CLEVELAND — Millions of homeowners could be saving thousands of dollars by refinancing their homes right now — even if you just purchased your house in the last year.

Interest rates are at historical lows — as low as 3.7% for 30-year fixed rate mortgages — down from a peak of 5% in November 2018.

It’s why so many people are taking advantage and refinancing their homes.

“It’s pretty amazing what’s going on right now,” said Jeremy Sopko, the CEO of Nations Lending, a Cleveland-based mortgage broker and lender.

Sopko said their data shows refinance applications are up 26% from May to June 2019 across the country. In Ohio, refinance applications have spiked 65% in the same time frame.

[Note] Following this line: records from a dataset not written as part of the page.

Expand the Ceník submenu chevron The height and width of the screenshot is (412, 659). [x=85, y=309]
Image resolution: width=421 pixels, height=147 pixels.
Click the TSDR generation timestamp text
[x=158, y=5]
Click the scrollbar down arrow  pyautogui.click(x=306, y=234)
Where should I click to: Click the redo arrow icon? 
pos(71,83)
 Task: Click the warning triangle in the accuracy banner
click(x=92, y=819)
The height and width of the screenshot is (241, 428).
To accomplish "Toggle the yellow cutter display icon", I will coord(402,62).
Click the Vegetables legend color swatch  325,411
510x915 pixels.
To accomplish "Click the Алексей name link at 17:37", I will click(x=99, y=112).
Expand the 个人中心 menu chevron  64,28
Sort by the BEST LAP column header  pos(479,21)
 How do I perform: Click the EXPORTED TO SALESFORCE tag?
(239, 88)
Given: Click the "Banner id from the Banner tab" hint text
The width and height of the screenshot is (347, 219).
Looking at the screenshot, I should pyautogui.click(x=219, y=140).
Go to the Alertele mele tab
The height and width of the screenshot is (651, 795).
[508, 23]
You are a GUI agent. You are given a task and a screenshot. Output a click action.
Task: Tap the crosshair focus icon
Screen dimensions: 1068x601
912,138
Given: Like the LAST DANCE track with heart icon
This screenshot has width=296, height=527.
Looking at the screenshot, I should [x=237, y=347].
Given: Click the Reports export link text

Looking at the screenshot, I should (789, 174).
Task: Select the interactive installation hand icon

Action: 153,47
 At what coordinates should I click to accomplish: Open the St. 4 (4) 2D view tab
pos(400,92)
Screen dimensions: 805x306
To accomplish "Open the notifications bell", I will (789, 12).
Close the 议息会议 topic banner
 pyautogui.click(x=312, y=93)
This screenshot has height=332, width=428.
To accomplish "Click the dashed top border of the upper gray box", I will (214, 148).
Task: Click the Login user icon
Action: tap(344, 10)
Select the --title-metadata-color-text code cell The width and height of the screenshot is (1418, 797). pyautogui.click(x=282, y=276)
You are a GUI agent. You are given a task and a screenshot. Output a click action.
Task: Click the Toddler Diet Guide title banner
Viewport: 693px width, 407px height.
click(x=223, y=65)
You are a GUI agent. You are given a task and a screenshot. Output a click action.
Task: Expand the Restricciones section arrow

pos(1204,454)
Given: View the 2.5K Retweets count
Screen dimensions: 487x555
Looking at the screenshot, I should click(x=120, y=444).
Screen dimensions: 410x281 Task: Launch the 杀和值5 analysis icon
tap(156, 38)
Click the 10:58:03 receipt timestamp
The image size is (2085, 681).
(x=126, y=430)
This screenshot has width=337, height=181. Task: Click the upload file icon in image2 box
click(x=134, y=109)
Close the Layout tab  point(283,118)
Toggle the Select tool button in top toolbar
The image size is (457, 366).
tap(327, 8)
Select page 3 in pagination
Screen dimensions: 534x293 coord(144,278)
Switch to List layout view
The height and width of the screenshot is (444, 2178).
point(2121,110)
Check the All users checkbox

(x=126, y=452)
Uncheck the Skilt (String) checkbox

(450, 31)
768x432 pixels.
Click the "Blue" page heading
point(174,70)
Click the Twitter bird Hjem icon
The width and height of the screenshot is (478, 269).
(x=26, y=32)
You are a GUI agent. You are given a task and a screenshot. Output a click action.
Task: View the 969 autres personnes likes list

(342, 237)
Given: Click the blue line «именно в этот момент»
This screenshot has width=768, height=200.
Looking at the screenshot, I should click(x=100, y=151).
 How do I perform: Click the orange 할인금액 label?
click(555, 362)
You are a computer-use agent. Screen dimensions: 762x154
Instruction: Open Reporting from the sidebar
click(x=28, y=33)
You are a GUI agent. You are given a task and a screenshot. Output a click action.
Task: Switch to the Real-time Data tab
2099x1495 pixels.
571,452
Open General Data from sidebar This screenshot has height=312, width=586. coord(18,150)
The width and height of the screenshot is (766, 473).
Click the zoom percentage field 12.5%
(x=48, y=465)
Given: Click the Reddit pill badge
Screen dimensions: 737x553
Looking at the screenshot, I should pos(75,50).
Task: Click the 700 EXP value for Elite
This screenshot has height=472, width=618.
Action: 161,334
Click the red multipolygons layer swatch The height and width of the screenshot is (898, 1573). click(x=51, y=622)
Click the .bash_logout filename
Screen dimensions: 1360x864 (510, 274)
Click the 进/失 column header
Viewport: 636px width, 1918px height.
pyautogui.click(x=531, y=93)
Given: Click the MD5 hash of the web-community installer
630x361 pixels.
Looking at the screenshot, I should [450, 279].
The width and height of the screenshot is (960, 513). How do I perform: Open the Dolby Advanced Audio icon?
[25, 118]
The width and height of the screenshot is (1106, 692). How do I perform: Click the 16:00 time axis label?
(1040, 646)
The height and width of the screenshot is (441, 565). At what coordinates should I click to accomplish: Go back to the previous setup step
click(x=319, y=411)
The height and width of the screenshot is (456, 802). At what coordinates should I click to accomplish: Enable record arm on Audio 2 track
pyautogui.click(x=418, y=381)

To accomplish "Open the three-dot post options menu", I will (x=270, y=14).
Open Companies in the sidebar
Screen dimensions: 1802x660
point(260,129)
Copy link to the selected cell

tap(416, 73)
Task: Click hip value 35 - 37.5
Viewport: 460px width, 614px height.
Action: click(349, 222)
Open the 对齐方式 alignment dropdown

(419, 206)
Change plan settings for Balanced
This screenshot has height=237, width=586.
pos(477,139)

A lot of that, Sopko said, has to do with millennials choosing to make affordable rust belt cities their homes.

“We really like seeing the millennials get this opportunity. There is a lot of debt that they’ve brought with them in their first home and to get relief like this is a true blessing for them, I’m sure,” Sopko said.

To break it down by the numbers, Sopko uses this example:

Say you purchased your home for $200,000. You couldn’t afford to put down 20%, so you have what is called PMI, or private mortgage insurance, that costs you roughly $140 a month.

Refinancing at today’s lower rates, even if it is less than a year after purchase, could save you an average of $270 per month.

“That’s a big raise for a lot of people, and a lot of people are taking advantage,” Sopko said.

Sopko added that he believes that while millennials are the ones taking most advantage right now, other generations of homeowners will soon realize the benefits as well.

“We see a lot of opportunity in the next 6 to 12 months,” he said. “We do not believe rates are going to go any higher. We think rates are actually going to go even lower than this.”

Be warned, though, that refinancing means paying closing costs again — fees that typically range in the $2,500 to $3,500 range. A pitfall folks can fall into is refinancing too many times and not taking into account those fees rolling into the back end of your mortgage.

Folks also often refinance from a 30-year to 15-year loan, which may increase your monthly payment but lower the interest paid over the life of the loan.

If you believe you could benefit from a refinance, you should speak with your lender and crunch the numbers.